Here’s how the Taliban takeover of Afghanistan could affect al-Qaeda and the Islamic State

When it was last in power, the Taliban provided a safe harbor in Afghanistan for bin Laden, who had fought with the mujahideen against the Soviet Union in the 1980s while he built up the al-Qaeda terrorist network. After the 2001 attacks on the World Trade Center towers and Pentagon plotted by bin Laden, President George W. Bush demanded that the Taliban hand him over and dismantle terrorist training camps. When the Taliban refused, Bush launched a campaign of U.S. airstrikes that, combined with Afghan Northern Alliance ground forces, toppled the Islamist regime.

The Taliban was last in power from 1996 to 2001. With the fundamentalist group taking over again, Afghanistan could be a “humanitarian crisis in the making.” (Video: Alexa Juliana Ard, Ishaan Tharoor/The Washington Post)

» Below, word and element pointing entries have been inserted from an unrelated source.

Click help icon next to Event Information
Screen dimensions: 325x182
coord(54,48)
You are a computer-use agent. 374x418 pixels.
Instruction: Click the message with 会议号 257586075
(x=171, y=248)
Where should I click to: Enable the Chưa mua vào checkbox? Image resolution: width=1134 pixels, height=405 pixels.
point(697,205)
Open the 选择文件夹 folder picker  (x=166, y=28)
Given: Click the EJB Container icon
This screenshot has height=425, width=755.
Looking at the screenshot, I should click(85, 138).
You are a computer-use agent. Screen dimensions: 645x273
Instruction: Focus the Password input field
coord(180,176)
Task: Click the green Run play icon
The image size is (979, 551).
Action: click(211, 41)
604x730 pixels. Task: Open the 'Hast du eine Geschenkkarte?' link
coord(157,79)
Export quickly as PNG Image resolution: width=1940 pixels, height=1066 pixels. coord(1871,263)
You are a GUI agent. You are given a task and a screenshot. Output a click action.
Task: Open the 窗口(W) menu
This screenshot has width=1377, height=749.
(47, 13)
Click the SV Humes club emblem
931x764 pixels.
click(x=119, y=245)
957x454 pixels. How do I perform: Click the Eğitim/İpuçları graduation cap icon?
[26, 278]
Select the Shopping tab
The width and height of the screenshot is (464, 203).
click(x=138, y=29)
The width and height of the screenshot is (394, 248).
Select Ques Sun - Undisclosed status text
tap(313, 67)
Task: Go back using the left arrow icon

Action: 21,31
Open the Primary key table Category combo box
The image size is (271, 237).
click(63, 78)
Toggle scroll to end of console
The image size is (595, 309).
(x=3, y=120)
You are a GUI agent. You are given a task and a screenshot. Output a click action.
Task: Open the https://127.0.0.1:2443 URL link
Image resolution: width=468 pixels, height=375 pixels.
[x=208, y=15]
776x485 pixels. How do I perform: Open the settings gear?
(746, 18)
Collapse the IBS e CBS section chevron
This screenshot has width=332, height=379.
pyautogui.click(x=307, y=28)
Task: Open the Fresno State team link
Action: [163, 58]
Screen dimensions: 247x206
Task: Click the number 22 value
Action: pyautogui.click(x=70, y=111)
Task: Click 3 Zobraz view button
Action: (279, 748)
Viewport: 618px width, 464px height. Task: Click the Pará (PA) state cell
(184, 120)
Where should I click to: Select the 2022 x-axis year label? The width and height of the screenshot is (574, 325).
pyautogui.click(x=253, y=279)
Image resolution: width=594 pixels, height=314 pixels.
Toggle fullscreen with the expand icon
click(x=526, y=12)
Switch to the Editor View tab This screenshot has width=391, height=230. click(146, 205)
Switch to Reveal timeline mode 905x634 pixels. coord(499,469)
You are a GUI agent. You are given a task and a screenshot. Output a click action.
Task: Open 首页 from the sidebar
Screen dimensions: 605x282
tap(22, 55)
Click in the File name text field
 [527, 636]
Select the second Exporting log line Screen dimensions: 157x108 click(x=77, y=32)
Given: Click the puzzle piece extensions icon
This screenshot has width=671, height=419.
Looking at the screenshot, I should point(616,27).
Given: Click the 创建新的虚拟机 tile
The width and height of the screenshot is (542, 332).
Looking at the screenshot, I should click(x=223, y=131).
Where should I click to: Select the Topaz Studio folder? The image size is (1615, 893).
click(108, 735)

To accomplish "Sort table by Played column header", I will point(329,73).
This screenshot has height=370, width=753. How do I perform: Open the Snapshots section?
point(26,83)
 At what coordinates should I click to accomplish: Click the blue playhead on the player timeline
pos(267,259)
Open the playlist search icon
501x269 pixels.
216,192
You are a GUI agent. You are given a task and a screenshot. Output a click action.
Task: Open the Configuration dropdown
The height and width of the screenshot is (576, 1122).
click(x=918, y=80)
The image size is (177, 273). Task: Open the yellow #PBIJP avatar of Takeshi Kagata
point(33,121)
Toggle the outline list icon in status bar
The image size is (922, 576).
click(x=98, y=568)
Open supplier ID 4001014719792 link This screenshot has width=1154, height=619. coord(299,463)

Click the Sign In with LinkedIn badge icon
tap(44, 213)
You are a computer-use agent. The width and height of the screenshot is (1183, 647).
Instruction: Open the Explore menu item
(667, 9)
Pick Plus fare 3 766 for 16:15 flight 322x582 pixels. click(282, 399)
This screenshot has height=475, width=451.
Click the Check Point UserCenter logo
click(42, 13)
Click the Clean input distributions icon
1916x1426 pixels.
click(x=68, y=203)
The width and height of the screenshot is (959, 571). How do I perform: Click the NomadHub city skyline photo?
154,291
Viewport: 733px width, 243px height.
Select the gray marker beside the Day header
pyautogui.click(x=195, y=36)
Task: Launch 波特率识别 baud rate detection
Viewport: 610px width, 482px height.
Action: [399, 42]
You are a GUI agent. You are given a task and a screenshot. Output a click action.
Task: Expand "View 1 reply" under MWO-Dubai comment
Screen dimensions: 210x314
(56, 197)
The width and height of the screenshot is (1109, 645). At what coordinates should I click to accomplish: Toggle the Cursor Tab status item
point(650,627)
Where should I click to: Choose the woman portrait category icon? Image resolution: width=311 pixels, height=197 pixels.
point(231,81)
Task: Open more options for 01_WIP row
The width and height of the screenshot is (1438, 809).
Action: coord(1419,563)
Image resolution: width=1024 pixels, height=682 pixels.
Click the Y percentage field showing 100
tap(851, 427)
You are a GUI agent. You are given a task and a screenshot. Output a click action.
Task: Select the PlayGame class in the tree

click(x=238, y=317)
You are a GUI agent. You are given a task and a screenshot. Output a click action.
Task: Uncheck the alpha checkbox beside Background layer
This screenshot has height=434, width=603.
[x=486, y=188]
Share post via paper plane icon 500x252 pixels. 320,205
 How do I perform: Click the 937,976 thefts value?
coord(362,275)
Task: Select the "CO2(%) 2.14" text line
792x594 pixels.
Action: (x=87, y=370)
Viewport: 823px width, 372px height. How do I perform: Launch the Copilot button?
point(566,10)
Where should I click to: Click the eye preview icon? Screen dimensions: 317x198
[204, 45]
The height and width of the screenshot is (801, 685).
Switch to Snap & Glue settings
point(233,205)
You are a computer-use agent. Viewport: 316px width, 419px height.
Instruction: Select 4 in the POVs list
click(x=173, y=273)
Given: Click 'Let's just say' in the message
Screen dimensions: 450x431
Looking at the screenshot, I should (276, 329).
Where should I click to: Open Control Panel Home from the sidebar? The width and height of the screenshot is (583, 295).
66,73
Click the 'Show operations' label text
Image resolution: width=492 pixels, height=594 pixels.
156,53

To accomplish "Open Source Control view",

Military officials have warned that the collapse of the Afghan government could also mean a resurgence of al-Qaeda. Although the group has been substantially weakened since 2001, its fighters remain in Afghanistan. In April, the U.S. intelligence community told Congress that al-Qaeda “will continue to plot attacks and seek to exploit conflicts in different regions.”

Taliban insists it will not shelter al-Qaeda in Afghanistan this time around

The United Nations warned in June that al-Qaeda was present in 15 of Afghanistan’s 34 provinces, mostly in the country’s eastern and southern regions. The Taliban and al-Qaeda “remain closely aligned and show no indication of breaking ties,” the U.N. report said.

Afghanistan analyst Abdul Sayed said the relationship was “cordial and stronger than in the pre-9/11 period.”